WORK ITEM:
Please report each line of the data below that contains "Open".

INPUT RECORDS:
------------------------------------

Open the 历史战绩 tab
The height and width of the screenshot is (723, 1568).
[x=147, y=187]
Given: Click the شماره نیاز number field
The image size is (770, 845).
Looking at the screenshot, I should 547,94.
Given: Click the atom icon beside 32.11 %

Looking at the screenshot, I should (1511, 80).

------------------------------------

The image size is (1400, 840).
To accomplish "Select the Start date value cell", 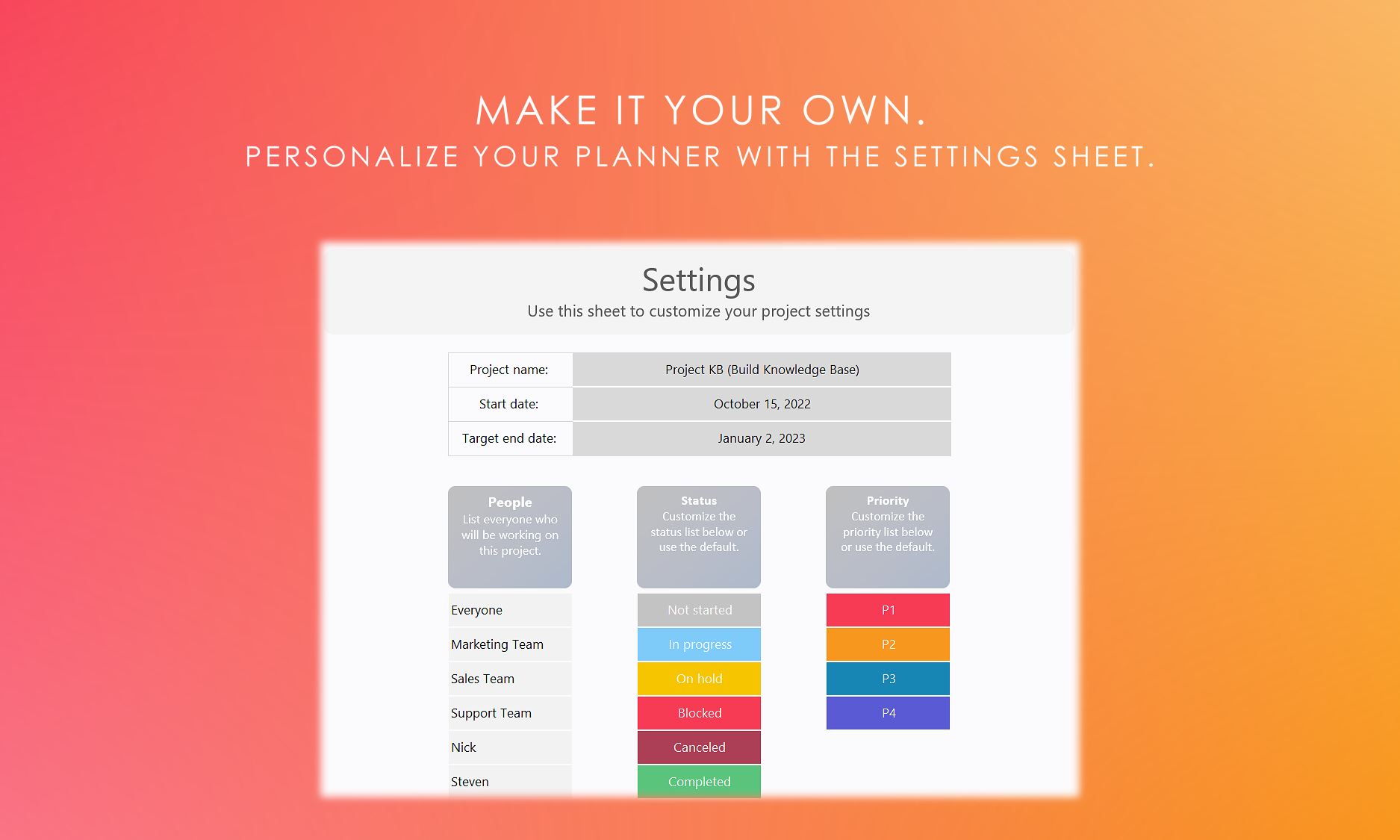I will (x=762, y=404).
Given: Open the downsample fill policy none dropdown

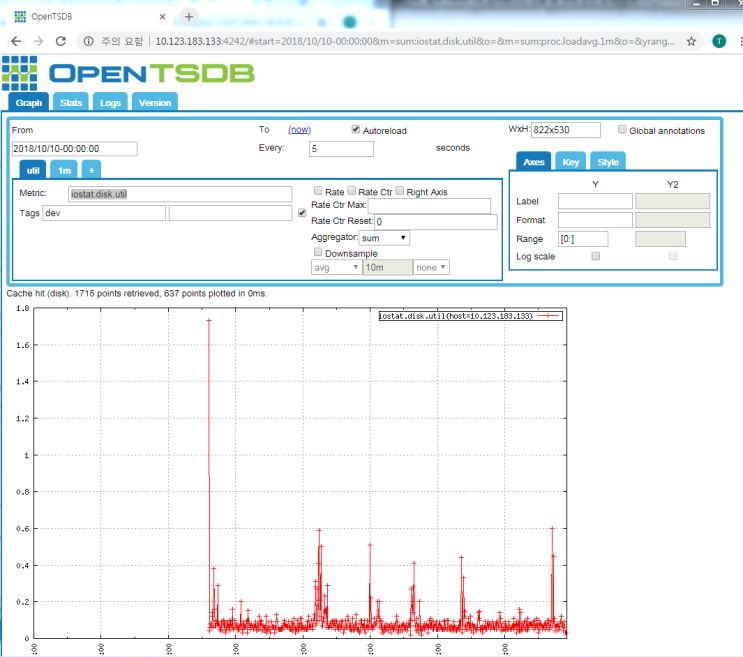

------------------------------------

RESULT OF THIS EXERCISE:
Open the 历史战绩 tab
Given: Open the downsample fill policy none dropdown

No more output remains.